🤖 AI Summary
This work addresses the challenges of computational load imbalance and excessive communication overhead in fine-tuning large language models via federated split learning, which arise from device and data heterogeneity. To mitigate these issues, the authors propose an adaptive federated split learning system that introduces, for the first time, a dynamically adjustable split-layer mechanism, enabling each client to autonomously select its optimal splitting point based on local computational capacity and model performance. The system further integrates Low-Rank Adaptation (LoRA) to compress transmitted model updates. To better emulate realistic heterogeneous scenarios, a sequence-length-aware Dirichlet-based data partitioning strategy is devised. Experimental results across multiple mainstream benchmarks demonstrate that the proposed approach significantly reduces both communication costs and training time while simultaneously improving model accuracy.
📝 Abstract
Federated Split Learning has been identified as an efficient approach to address the computational resource constraints of clients in classical federated learning, while guaranteeing data privacy for distributed model training across data owners. However, it faces some critical challenges when such a training strategy meets large language models (LLMs) for fine-tuning. Such challenges include setting the cutlayer adaptively across different clients to address the data and device heterogeneity issues, which affect the system performance significantly. In addition, efficiently reducing the communication overhead during the fine-tuning procedure is also another challenge. No work tries to address these challenges.

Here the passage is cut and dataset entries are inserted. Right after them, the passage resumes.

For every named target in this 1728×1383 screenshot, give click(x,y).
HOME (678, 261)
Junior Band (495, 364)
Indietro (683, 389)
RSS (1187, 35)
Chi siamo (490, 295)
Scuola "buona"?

To bridge this gap, we propose SplitTF, an adaptive federated split learning system for LLMs fine-tuning. SplitFT enables different clients to set different cut layers according to their computation resources and trained model performance. SplitFT also proposes to reduce the LoRA rank in cutlayer to reduce the communication overhead. In addition to simulating the heterogeneous data in real-world applications for our proposed split federated learning system, we propose a length-based Dirichlet approach to divide the training data into different clients. Extensive experimental results show that our proposed approach outperforms the state-of-the-art approach for fine-tuning time efficiency and model performance based on various popular benchmarks.